Dataset items

====================

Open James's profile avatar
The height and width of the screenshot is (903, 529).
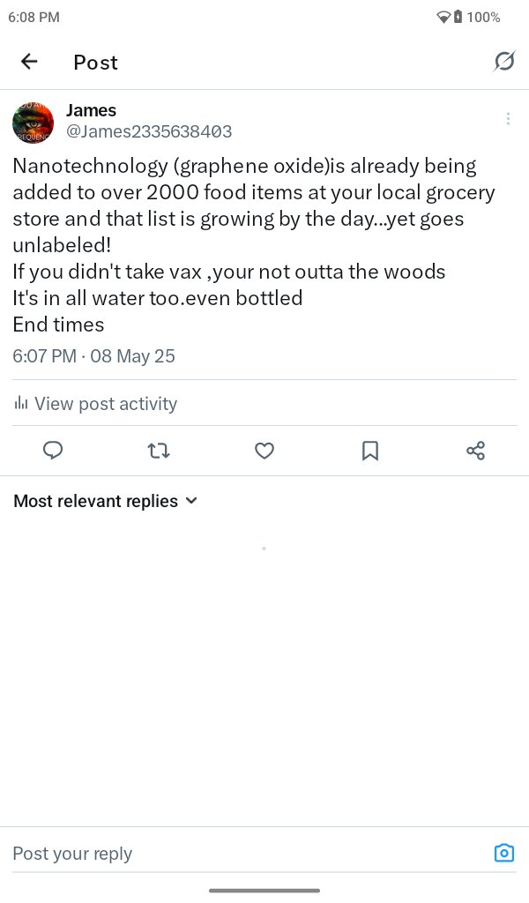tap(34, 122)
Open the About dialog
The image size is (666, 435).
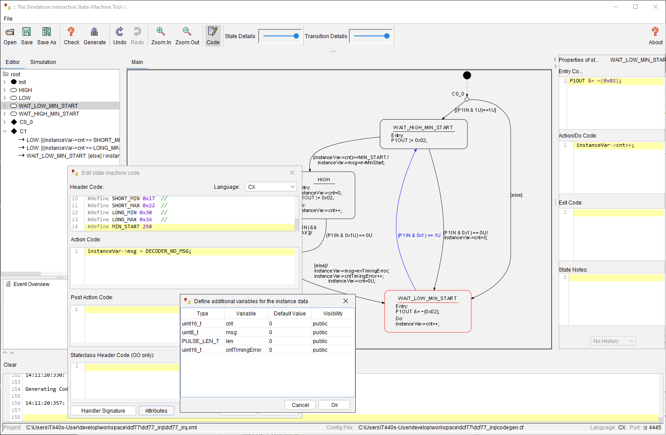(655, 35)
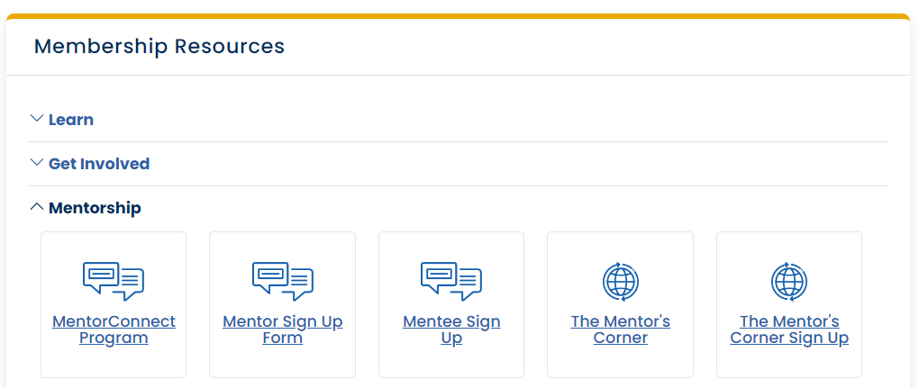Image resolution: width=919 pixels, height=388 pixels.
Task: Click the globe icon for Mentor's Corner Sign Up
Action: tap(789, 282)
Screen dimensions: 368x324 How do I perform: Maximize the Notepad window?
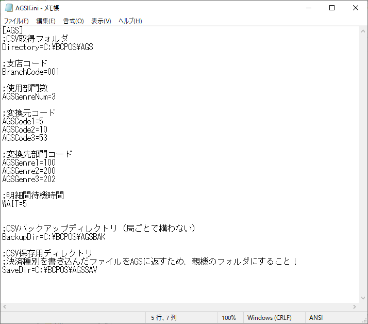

====================

[REQUIRED TASK]
Please pull out each line in the rows above that contains the string "Open".

[ANSWER FOR THE TASK]
Open James's profile avatar
Open the About dialog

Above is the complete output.